> [Data provided]
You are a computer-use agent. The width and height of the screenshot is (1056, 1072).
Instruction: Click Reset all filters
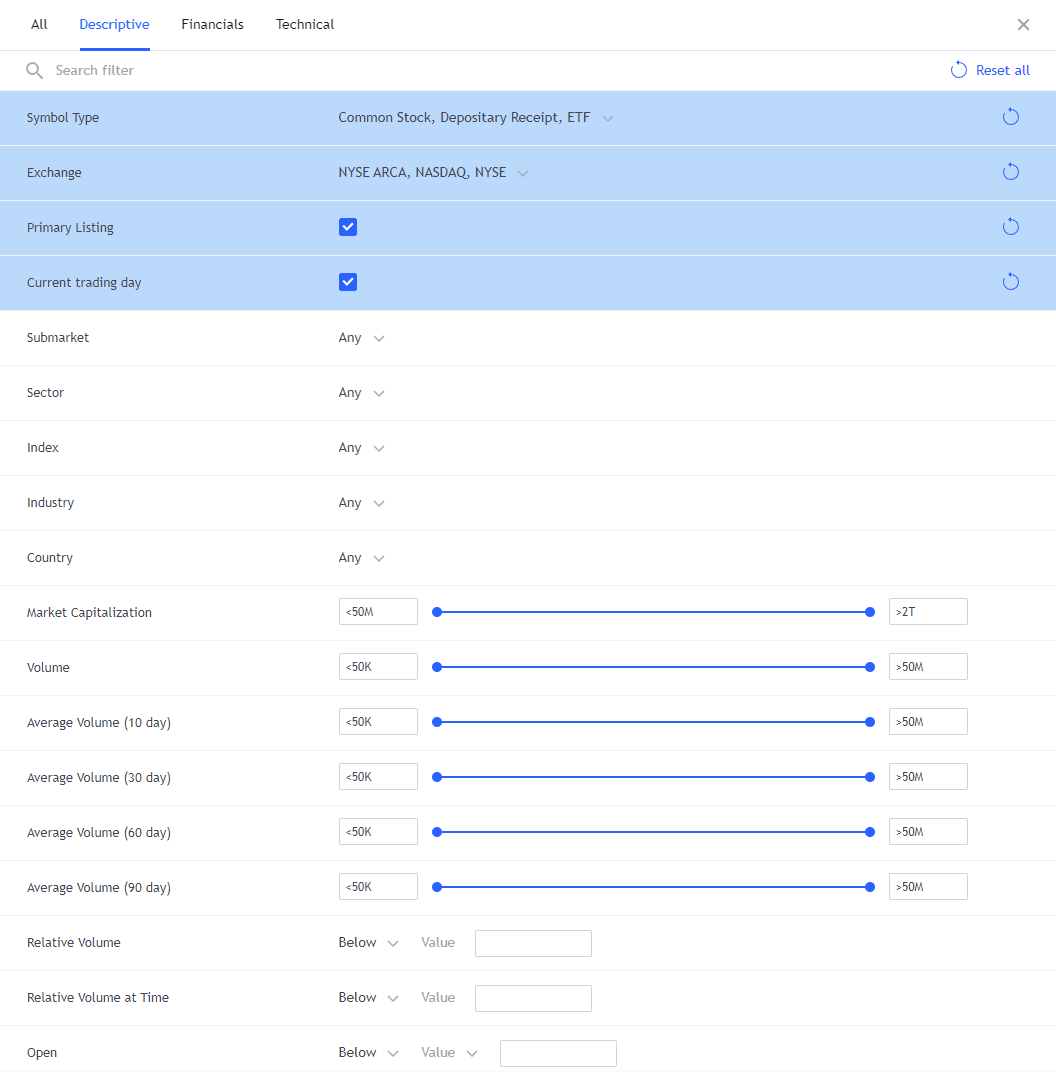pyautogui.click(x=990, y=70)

---

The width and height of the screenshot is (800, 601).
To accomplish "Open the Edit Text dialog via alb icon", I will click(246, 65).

==

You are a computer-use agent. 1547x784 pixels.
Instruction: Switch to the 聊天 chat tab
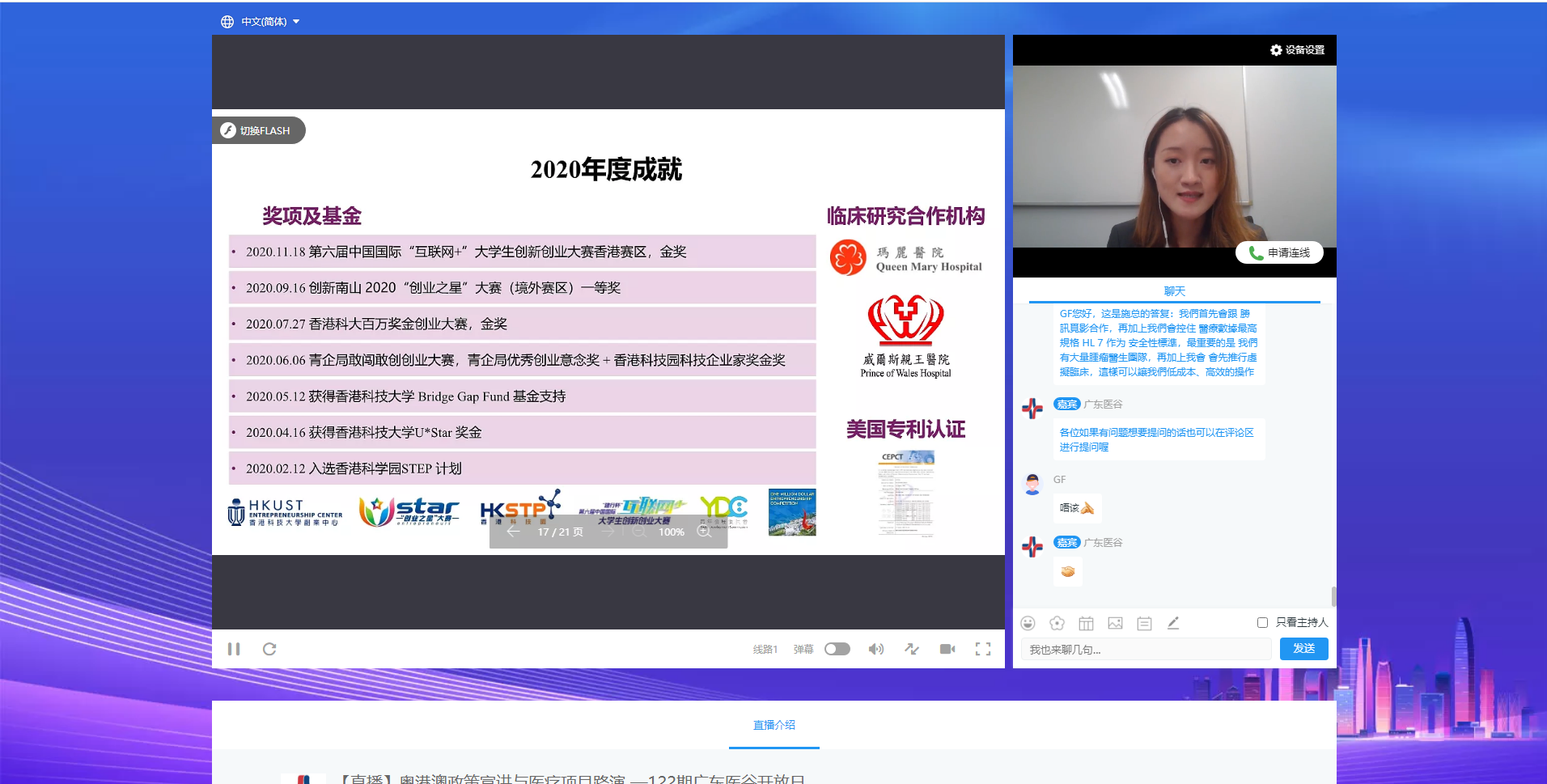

> [Task description]
Report each line of the material above that contains the string "width". Case counts.

> [The output]
You are a computer-use agent. The width and height of the screenshot is (1056, 1072).
The width and height of the screenshot is (800, 601).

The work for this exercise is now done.